No me iba a poder dormir si antes no veía el cerco de ligustros, el jazmín y la puertita de madera que hacía más de cincuenta años, Ilsa y Rick habían cruzado para subirse al Ford ¿o era un Buick? para perderse en la memoria del barrio y, para irse, esta vez juntos, para siempre.

Encuentro

Tu vida va a ser larga –me dijo la gitana–. Veo plata y una mujer rubia, musitó. Me sostenía la mano con dulzura, como quien mira a su hijito lastimado con una astilla y sin consuelo. Yo, a mi vez, observaba su cara arrugada y oscura con ojeras verdosas, y entreveradas con el pañuelo, unas largas y encanecidas trenzas. Levantó la mirada y levantó la voz, me miró a los ojos y soltó: Hoy se tuerce el camino.

Ninguno bajó la mirada y hubo un silencio pesado.

A nuestro lado la gente pasaba y a nadie parecían llamarle la atención nuestros gestos que, por otra parte, hacía siglos que se repetían.

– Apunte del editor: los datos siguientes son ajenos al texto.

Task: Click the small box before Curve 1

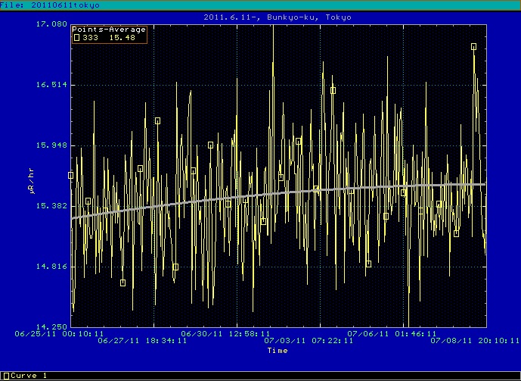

No quise ofender a la dama, pero tuve que esforzarme por no reír. Reír de amargura, claro. Hacía ya cuatro meses que me había mal separado. Separación que produjo un mes más tarde que me echaran del banco donde había trabajado más de veinticinco años. Cuatro meses donde, además de perder a mi mujer y mi trabajo, me resigné a vivir en pensiones de mala muerte.

A los cincuenta años me había vuelto alcohólico, mis amigos me esquivaban como a un leproso. Estaba solo, a punto de ingresar en la miseria y la bruja me profetizaba una larga y esperanzada vida.